Blandine, enseignante en maternelle, soutient qu’il faut laisser de la place à l’imprévu. « J’ai envie de perdre du temps, de ne pas gérer le temps. Il s’agit de faire des hors sujets. Par exemple, je vais prendre du temps si un enfant va mal. L’autre jour, des hélicoptères survolaient le quartier. Nous avons pris le temps d’en parler. A ce moment-là, ce n’était pas si important la grammaire. » Aurélie précise : « Il faut un cadre et s’adapter à la classe. Il ne faut pas avancer de manière théorique. Cela varie d’un cours sur l’autre. » Baptiste fait un parallèle avec le cinéma : « Chez les cinéastes Chantal Akerman et Ozu, le cadre est souvent fixe, ce qui permet justement des sorties du cadre. »

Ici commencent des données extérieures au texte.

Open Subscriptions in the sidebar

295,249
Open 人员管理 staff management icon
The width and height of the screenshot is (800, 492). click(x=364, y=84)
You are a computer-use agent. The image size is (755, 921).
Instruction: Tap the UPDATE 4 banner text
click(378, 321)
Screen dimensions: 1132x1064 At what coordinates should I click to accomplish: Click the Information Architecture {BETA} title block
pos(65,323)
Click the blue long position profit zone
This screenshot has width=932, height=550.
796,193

« L’imprévu est l’occasion d’une inventivité du professeur. »


Laisser la place à l’imprévu est-il toujours possible ? Yacoub remarque : « C’est une grâce d’avoir cette liberté de choisir. Puis-je le faire ? Ai-je l’autorité ? Il y a une pression du programme. Il y a une insistance de finir. Il y a des tests. Notre système est structuré ainsi. Nous ne sommes pas libres. Il y a un niveau à atteindre. »

Pour Blandine, « le temps d’échanges est important, il faut aller à leur rythme. Il faut prendre le temps qu’ils apprennent vraiment. » Lydia explique qu’elle a changé sa façon de faire : « Je me mettais la pression car je voulais tout finir. Parfois c’était bâclé. J’ai arrêté. J’ai appris et tant pis si je n’ai pas fini. C’est du temps de gagner sur l’apprentissage. »

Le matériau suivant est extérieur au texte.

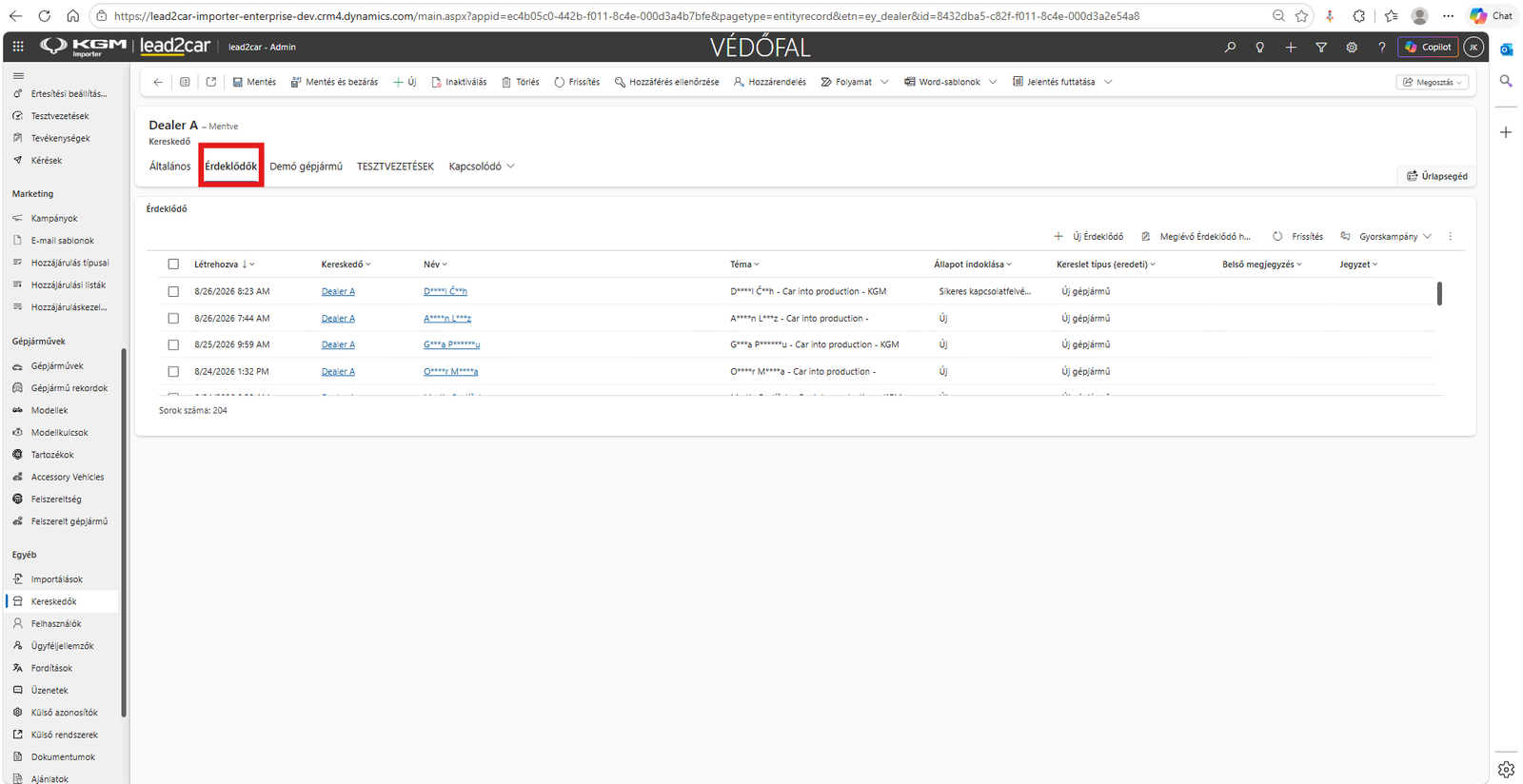Click the advanced filter funnel icon

[1321, 47]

Yacoub va jusqu’à proposer que les élèves organisent leurs temps d’apprentissage : « On peut travailler autrement. Il faut les responsabiliser. Ils n’ont pas l’habitude, mais à la fin ils aiment.  Par exemple, en sciences, ils cherchent des informations, ils les analysent. Ils ont le livre, regardent des vidéos. Ils font attention aux mots, ils les définissent. Ils font une petite présentation.  Cela prend plus de temps en amont, c’est plus long. Pour un même chapitre, j’ai besoin de deux séances contre 3 à 4 séances lors d’un travail en groupe mais le résultat change tout. Ce sont eux qui font leurs propres apprentissages. Il faut accepter qu’au début ils soient improductifs. »

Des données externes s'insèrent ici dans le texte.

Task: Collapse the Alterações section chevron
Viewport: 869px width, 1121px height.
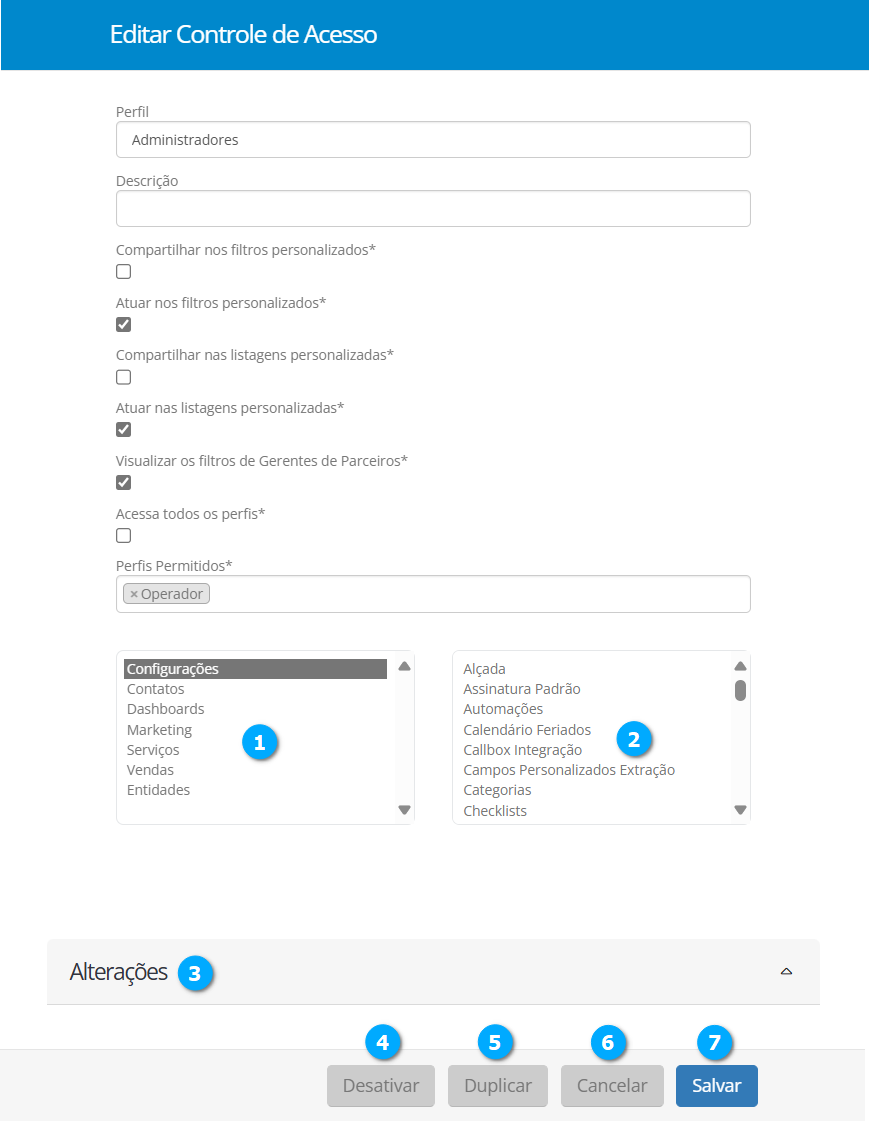Action: click(786, 971)
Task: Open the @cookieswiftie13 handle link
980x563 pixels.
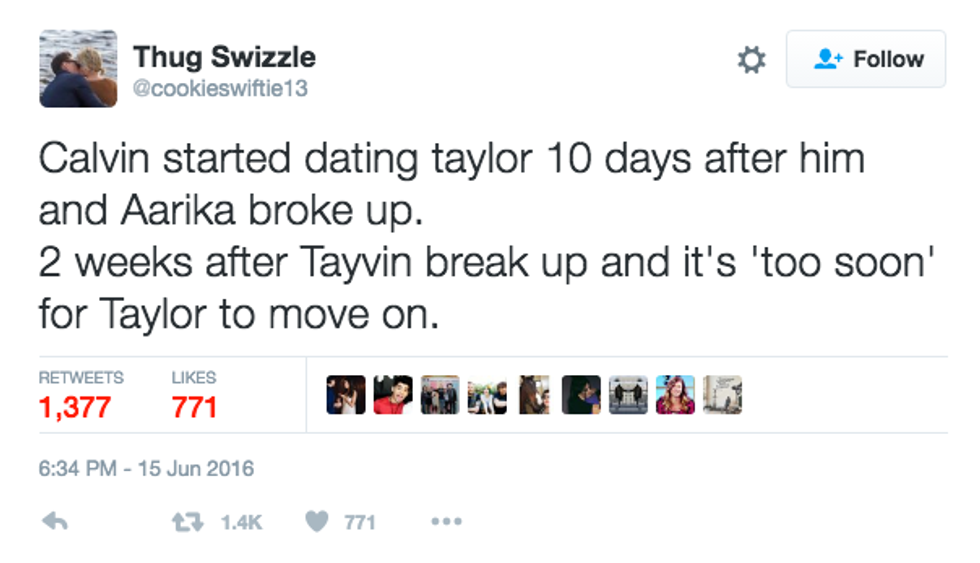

L’imprévu est l’occasion d’une inventivité du professeur. Eva raconte : « Je devais faire un cours sur l’orientation dans l’espace (« en bas », « en haut », « dessus », « dessous »). Les filles avaient eu de mauvaises notes, elles ne voulaient pas étudier, elles étaient difficiles à gérer. Nous sommes descendues dans la cour, je les ai séparées en deux groupes et elles ont appris les mots en jouant. Elles sont sorties de leurs mauvaises notes et elles étaient contentes. Elles se souviennent de ce cours. » Elle prend un autre exemple : « Je devais faire un cours de production orale. Or les filles n’osaient pas parler.  Dans un théâtre, j’ai inventé une scène : j’ai marché et je me suis arrêtée comme si je voyais quelque chose qui me faisait peur.  J’ai utilisé le lexique et là les filles ont eu le courage de commencer. »

Cette discussion sur l’imprévu, elle-même imprévue, est à poursuivre lors de futurs rencontres du Réseau Barnabé.